The film’s exploration of grief is where it connects most powerfully. Hereditary understands that losing someone you had a difficult relationship with doesn’t simplify the grief. It complicates it. Annie’s inability to mourn cleanly, her anger and guilt existing alongside genuine loss, gives the film an emotional depth that most horror movies never attempt. The supernatural elements are frightening, but the human pain underneath them is what makes Hereditary linger.

Hereditary’s Weakest Moments

The third act is where Hereditary loses a significant portion of its audience. The film shifts from atmospheric psychological horror into more explicit supernatural territory, and for viewers who were deeply invested in the family drama, this transition can feel like a different movie crashing into the one they were watching. The final fifteen minutes in particular push into imagery and revelations that some find powerful and others find absurd. Community discussion regularly splits right at this seam, with the ending generating as much mockery as it does praise.

Pacing is a recurring point of contention. Aster takes his time building atmosphere, and while that approach creates an extraordinary sense of dread, it also means the film moves slowly by horror standards. Viewers expecting the intensity of the trailer to define the full experience may find long stretches where very little seems to happen. The film rewards patience, but it tests it too, and not everyone will find the payoff worth the investment.

Marketing created expectations that the film couldn’t entirely match. Trailers emphasized certain characters and story elements in ways that suggested a different kind of horror movie than the one Aster delivered. Audiences who arrived expecting a more conventional supernatural thriller found themselves in something more experimental and emotionally demanding, and that gap between expectation and reality colored many negative reactions.

Grief as a Haunting

Hereditary’s most unsettling idea isn’t any of its supernatural elements. It’s the suggestion that some damage is inherited, that pain and dysfunction pass from parent to child in ways that can’t be stopped or even fully understood. Annie’s mother controlled her. Annie, despite her best efforts, can’t escape patterns that feel predetermined. The horror of the film isn’t that a demon is coming. It’s that the family was never going to be okay, that the destruction was built into the foundation long before any supernatural force arrived to finish the job. The title isn’t just a word. It’s a diagnosis.

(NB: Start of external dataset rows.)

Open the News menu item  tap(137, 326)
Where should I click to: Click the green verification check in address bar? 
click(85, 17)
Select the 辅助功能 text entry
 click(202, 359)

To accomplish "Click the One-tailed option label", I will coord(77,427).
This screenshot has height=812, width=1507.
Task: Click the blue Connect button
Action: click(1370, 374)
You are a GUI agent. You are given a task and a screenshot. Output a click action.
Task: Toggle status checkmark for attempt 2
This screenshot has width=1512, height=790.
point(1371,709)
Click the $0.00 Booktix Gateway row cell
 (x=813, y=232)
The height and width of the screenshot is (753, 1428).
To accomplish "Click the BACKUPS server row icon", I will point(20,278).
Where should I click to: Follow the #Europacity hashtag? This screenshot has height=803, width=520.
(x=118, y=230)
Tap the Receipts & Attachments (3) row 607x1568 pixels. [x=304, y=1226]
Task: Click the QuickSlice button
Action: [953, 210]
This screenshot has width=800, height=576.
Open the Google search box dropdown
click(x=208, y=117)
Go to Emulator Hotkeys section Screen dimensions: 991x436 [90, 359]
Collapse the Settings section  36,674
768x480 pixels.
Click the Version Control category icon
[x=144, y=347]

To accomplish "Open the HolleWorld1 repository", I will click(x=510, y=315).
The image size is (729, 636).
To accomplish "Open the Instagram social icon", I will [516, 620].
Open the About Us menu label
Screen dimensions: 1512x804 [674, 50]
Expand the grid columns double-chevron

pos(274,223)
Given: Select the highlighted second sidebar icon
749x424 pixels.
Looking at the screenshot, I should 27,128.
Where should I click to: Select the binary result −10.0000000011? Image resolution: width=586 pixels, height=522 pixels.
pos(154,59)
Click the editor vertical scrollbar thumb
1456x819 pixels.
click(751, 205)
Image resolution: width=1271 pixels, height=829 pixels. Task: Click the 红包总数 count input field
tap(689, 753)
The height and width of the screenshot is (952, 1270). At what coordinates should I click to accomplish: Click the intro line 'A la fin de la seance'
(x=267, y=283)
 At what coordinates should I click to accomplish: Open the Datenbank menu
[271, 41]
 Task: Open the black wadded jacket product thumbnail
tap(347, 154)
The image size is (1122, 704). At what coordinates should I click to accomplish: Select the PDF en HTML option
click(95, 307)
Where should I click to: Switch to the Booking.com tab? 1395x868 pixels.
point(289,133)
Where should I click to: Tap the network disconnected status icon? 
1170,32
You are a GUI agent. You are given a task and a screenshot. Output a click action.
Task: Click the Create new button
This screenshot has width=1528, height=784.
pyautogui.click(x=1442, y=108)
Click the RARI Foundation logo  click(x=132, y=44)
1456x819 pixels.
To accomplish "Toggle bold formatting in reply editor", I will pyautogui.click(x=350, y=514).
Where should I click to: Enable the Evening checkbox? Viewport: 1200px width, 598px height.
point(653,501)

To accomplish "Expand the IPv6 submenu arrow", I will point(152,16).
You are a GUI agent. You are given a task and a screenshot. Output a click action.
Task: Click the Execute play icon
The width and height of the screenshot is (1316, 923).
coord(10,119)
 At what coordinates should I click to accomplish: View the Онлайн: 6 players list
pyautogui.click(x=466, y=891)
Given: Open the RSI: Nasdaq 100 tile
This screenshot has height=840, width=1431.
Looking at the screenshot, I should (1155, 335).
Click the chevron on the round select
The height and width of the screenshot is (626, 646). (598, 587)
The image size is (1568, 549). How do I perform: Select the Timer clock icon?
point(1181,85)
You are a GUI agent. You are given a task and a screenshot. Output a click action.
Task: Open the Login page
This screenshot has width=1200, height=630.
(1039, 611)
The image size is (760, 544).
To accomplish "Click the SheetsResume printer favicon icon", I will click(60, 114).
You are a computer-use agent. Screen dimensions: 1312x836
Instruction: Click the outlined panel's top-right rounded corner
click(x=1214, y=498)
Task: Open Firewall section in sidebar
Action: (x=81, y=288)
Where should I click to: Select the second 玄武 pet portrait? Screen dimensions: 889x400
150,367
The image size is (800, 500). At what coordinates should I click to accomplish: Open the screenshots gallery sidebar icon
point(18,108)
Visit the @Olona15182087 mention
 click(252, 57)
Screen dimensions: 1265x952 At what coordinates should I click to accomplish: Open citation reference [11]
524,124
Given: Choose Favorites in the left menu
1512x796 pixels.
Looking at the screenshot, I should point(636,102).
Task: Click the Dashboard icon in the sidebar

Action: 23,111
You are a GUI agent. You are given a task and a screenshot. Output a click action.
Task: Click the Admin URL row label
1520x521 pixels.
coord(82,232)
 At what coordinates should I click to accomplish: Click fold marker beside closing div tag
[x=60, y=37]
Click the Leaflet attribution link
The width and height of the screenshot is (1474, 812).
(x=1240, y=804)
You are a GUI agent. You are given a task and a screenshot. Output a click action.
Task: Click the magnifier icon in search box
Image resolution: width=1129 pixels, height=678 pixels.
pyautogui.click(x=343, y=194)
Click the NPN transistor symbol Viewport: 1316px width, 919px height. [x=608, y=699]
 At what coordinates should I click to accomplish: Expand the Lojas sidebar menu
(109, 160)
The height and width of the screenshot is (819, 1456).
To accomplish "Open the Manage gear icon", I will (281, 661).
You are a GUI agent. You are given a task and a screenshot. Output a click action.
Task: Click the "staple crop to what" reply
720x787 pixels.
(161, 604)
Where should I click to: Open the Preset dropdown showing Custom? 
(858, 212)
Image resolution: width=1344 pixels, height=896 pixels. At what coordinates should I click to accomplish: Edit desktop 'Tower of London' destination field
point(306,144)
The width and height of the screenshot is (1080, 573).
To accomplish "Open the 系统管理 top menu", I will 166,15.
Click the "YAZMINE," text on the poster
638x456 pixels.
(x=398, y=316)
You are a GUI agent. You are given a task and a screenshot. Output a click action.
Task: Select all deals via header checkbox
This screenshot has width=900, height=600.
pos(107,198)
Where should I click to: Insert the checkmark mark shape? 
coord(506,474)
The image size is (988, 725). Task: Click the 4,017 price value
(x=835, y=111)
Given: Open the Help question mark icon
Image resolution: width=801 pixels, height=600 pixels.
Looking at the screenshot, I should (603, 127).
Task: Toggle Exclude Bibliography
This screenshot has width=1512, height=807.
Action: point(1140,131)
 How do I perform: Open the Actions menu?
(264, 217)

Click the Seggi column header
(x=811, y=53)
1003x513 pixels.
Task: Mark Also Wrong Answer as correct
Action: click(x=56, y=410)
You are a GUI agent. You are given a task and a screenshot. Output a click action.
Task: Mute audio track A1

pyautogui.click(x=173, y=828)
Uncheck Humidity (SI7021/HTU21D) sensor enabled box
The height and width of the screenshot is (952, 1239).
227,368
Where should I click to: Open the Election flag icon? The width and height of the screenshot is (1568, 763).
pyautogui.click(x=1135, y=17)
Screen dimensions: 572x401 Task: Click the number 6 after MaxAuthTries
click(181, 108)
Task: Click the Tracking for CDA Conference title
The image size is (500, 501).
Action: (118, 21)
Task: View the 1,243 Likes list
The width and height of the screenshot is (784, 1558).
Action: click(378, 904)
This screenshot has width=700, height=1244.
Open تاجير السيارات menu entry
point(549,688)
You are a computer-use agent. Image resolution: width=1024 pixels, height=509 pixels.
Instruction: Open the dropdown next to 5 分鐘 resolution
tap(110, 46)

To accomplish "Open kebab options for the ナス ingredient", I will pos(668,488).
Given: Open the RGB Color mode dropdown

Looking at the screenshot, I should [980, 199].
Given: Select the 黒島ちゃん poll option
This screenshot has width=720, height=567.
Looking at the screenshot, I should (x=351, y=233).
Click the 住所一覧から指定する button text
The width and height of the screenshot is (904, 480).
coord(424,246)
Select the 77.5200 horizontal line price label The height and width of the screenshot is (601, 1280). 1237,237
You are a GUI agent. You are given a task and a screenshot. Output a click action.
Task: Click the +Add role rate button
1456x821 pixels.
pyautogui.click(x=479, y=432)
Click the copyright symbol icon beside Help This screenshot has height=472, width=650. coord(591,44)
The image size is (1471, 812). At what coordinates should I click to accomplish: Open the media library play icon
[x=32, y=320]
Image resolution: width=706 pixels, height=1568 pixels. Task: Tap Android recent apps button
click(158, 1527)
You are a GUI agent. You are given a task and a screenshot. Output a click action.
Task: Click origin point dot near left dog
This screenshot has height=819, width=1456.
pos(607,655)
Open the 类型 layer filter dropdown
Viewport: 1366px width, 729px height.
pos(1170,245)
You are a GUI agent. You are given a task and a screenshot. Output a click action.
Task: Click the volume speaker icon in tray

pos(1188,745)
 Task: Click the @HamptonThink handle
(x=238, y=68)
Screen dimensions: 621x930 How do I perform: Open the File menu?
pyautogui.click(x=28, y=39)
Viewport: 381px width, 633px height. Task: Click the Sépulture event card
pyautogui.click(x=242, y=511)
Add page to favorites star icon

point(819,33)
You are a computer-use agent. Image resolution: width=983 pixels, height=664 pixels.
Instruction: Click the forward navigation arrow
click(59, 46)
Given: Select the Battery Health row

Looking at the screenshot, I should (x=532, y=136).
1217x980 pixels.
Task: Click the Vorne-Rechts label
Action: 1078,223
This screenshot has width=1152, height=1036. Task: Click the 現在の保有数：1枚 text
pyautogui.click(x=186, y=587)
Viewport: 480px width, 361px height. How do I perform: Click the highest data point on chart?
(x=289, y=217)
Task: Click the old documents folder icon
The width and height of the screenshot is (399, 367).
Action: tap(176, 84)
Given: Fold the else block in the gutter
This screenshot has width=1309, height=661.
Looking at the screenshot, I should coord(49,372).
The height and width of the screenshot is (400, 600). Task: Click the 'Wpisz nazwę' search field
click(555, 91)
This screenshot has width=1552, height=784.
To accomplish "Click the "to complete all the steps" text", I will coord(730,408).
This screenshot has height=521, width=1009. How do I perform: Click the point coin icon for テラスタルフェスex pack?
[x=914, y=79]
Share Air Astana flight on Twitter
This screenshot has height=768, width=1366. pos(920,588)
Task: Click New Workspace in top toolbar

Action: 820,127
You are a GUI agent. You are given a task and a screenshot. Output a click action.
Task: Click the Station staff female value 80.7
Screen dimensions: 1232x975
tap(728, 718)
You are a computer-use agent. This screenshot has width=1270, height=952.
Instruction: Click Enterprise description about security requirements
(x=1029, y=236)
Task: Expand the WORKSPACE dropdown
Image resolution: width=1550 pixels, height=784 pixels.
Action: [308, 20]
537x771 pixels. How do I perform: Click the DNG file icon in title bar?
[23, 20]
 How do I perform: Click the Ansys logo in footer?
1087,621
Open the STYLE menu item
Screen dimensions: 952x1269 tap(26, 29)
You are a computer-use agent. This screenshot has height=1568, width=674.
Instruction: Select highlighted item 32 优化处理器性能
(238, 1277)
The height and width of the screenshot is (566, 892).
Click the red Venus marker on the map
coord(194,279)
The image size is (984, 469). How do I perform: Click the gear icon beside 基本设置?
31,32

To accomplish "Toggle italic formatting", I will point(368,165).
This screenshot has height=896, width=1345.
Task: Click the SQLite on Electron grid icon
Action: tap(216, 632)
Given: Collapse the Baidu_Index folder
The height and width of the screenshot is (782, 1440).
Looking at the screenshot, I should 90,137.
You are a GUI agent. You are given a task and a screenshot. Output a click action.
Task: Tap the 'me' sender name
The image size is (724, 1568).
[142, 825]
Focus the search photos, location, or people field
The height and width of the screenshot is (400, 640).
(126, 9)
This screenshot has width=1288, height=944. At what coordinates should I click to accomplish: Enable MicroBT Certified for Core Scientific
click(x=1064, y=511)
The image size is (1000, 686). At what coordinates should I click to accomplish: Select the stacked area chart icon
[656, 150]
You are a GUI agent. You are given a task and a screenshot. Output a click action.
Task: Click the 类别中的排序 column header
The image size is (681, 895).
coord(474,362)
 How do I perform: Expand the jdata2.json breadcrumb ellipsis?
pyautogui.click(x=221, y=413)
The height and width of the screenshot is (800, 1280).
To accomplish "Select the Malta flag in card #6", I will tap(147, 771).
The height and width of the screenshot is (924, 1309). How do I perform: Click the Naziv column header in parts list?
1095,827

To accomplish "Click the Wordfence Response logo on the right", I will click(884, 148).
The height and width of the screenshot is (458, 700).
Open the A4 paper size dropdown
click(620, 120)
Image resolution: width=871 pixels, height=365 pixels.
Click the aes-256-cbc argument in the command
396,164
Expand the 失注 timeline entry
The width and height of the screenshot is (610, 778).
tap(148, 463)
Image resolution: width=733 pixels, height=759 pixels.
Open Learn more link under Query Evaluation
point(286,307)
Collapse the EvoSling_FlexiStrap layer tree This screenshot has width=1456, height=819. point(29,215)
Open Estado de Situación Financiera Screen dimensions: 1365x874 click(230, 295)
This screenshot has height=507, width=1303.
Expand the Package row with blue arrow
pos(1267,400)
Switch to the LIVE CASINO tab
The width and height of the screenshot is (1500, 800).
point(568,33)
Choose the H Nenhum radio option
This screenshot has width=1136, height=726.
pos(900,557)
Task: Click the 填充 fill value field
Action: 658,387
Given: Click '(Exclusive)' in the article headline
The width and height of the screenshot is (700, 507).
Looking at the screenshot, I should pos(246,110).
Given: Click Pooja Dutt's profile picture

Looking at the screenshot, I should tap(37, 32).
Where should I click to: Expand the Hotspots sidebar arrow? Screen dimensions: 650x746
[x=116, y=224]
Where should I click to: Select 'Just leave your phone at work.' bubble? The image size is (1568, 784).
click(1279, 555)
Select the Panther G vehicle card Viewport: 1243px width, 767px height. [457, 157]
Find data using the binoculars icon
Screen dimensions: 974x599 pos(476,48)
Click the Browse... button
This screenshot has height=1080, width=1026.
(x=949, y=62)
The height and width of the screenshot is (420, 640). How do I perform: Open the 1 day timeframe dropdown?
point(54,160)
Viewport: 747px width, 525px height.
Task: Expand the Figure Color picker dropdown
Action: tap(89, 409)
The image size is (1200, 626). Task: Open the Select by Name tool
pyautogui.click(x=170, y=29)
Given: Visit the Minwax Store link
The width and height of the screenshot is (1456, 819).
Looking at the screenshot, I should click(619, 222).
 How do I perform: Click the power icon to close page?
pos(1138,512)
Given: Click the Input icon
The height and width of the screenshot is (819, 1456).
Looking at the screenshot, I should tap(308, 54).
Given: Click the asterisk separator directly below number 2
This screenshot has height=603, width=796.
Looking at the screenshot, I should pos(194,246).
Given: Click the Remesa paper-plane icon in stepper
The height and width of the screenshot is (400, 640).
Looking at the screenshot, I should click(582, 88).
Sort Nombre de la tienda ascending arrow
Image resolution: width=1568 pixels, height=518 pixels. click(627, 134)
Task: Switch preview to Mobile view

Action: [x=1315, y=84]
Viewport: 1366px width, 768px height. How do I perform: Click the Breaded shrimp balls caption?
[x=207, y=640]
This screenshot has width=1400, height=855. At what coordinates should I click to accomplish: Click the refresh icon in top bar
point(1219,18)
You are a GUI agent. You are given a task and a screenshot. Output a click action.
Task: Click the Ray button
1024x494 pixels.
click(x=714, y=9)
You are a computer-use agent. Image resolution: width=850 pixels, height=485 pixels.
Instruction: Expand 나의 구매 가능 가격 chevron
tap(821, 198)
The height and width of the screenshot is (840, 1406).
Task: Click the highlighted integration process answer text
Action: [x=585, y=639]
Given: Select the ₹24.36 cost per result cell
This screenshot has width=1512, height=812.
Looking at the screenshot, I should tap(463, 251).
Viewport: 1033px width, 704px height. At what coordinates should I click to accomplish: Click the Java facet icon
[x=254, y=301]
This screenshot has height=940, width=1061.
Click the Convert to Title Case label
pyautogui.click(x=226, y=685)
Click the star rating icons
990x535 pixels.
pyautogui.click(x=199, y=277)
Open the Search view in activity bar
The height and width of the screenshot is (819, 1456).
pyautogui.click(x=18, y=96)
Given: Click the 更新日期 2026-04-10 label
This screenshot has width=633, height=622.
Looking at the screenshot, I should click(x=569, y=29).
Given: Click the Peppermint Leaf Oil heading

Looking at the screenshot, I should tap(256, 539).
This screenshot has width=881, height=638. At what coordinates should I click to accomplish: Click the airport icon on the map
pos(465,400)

Should You Watch Hereditary?

Hereditary is essential viewing for horror fans who value atmosphere and character over shock value. If you respond to slow-burn dread, complex family dynamics, and performances that transcend genre boundaries, this film delivers all three at an exceptional level.

Skip it if you want your horror fast, fun, and resolved. This is a grim, deliberately paced film that offers no comfort and no catharsis. If the idea of a horror movie that’s primarily about grief sounds like a hard sell, trust that instinct.

The Verdict on Hereditary

Hereditary is a deeply unsettling horror film that earns its scares through character and atmosphere rather than cheap tricks. Toni Collette delivers a performance that would be the centerpiece of any prestige drama, and Ari Aster’s direction creates a sense of dread so thick it becomes almost physical. The final act’s shift into supernatural territory loses some viewers who connected more deeply with the family drama, and the film’s pacing demands patience that not all horror audiences are willing to give. But when it works, and for most of its runtime it works extraordinarily well, Hereditary feels like something new in a genre that rarely surprises anymore. It doesn’t just scare you. It disturbs you on a level that’s hard to shake.